[squid-users] Is it possible to configure a transparent caching proxy without iptables?

Karl-Philipp Richter richter at richtercloud.de
Tue Jan 6 19:39:15 UTC 2015


Hi together,
I'm having trouble figuring a way to configure a `squid` 3.4.10 instance
running in a Debian 7 chroot as a transparent caching proxy because I
only find configuration examples involving `iptables` which on the one
hand is very useful because it allows setups which work independently of
environment variables and program settings on the other hand requires
access to kernel module loading and unloading. It might be the case that
the latter is considered an acceptable tradeoff for the advantages of
the former.

That leads me to the question whether it is at all possible to configure
a `squid` instance to store data of requests from within a local network
to the outside (of the local network) in order to avoid to fetch them
again and again from the outside (a caching proxy AFAIK, but I'm
clearifying in order to avoid confusion). Of course this would require
the setup of an environment variable, like `http_proxy` on Linux, or
even individual program settings with all the disadvantages of extended
maintenance necessity.

What would be the case it I had access to `iptables` on the client and
not on the machine where `squid` is running.

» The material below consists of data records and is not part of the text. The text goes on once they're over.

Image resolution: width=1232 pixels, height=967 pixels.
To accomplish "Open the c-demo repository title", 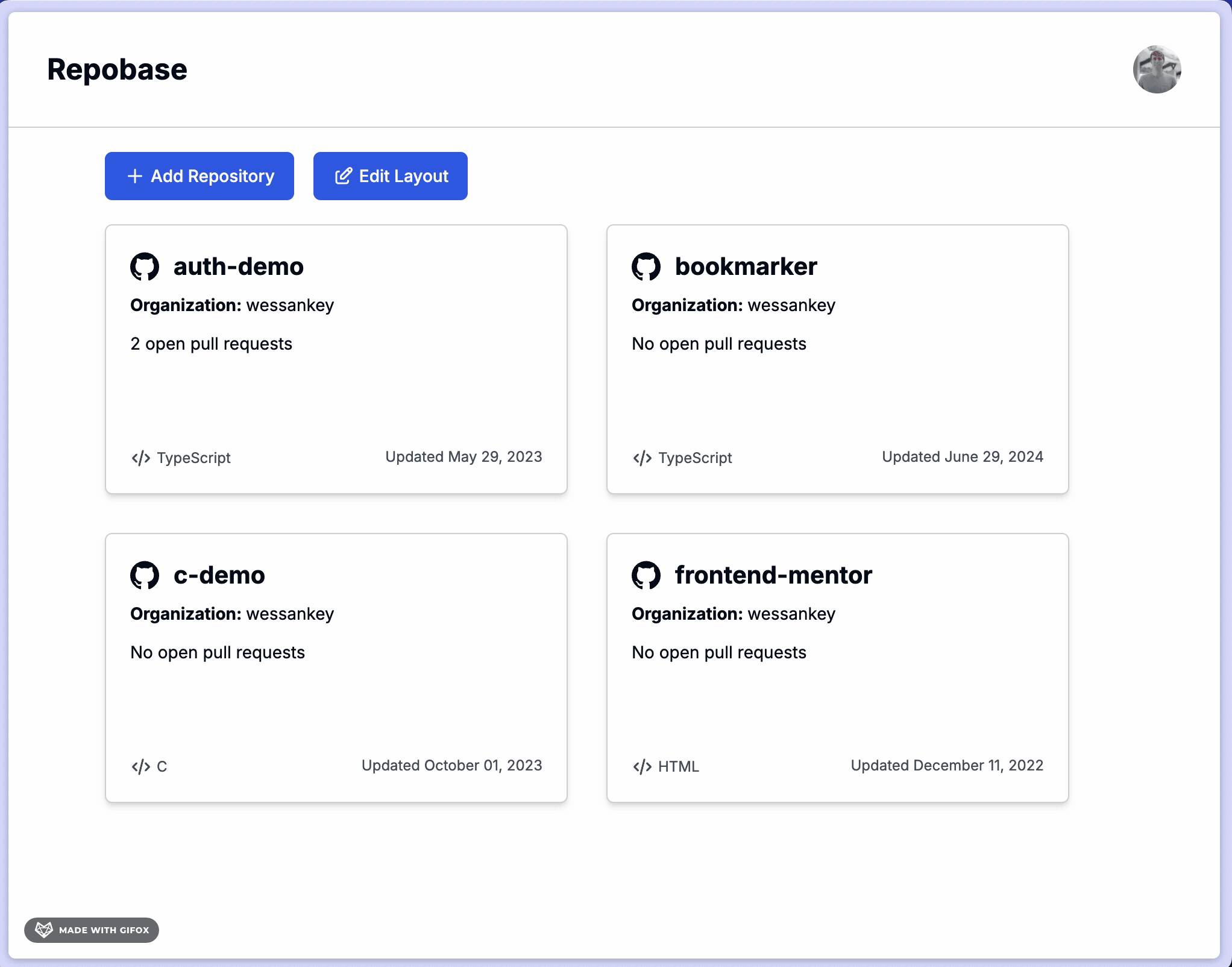I will point(219,575).
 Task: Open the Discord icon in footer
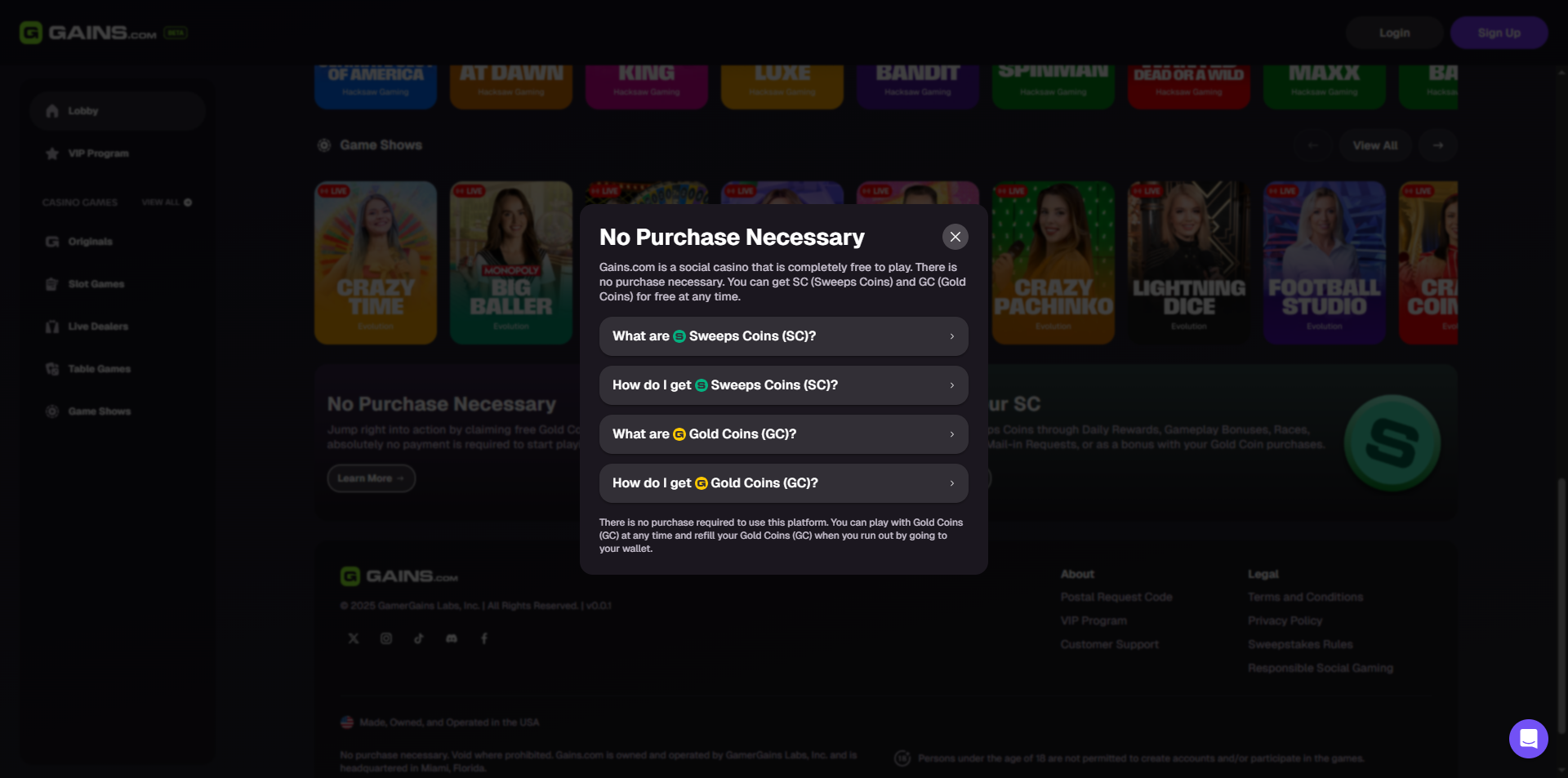point(452,638)
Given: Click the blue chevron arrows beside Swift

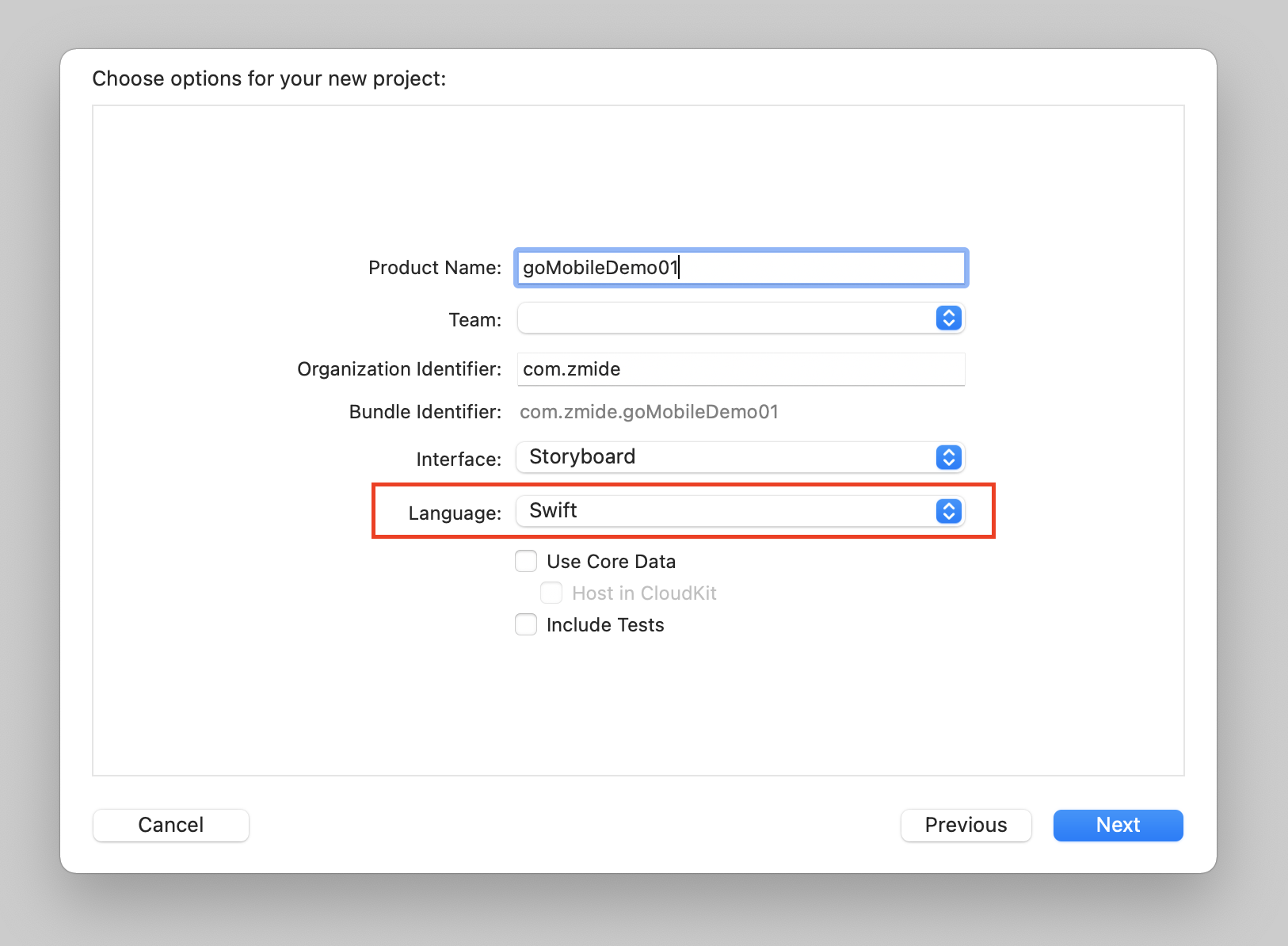Looking at the screenshot, I should [x=948, y=511].
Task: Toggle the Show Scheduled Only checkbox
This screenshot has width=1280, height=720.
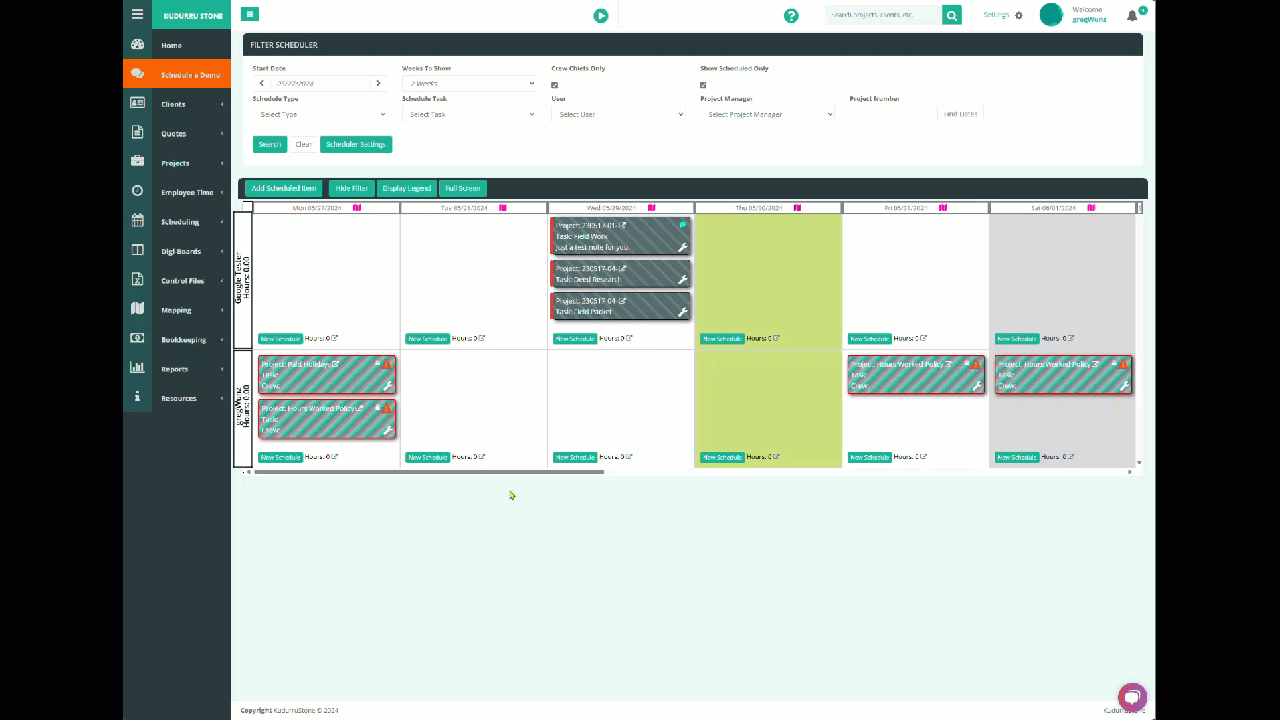Action: (x=703, y=85)
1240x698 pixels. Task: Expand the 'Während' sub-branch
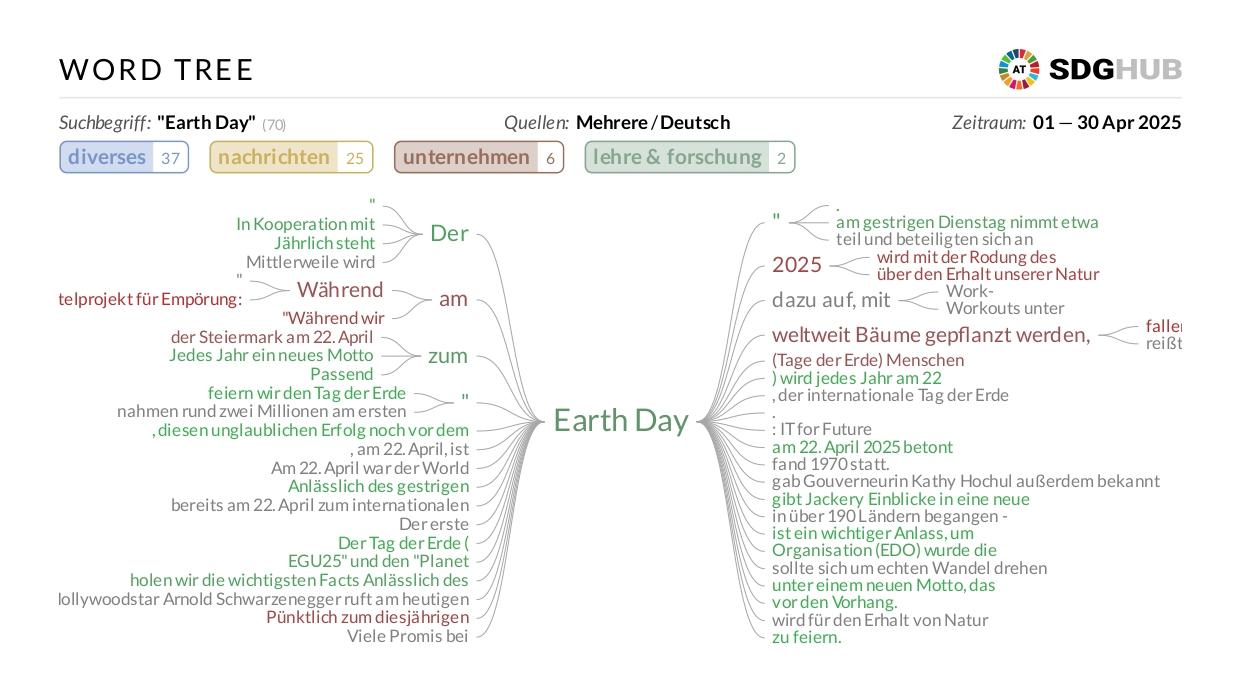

After setting `http_port
3128 transparent` in `squid.conf` I'm getting access denial errors due
to forwarding loops

    2015/01/06 20:35:34 kid1| WARNING: Forwarding loop detected for:
    GET / HTTP/1.1
    Accept-Encoding: identity
    Host: google.com
    User-Agent: Python-urllib/3.4
    Via: 1.1 diskstation (squid/3.4.10)
    X-Forwarded-For: 192.168.178.22
    Cache-Control: max-age=259200
    Connection: keep-alive

but that's just an example to avoid questions like "What have you tried
so far". I'm more looking for an abstract, general answer.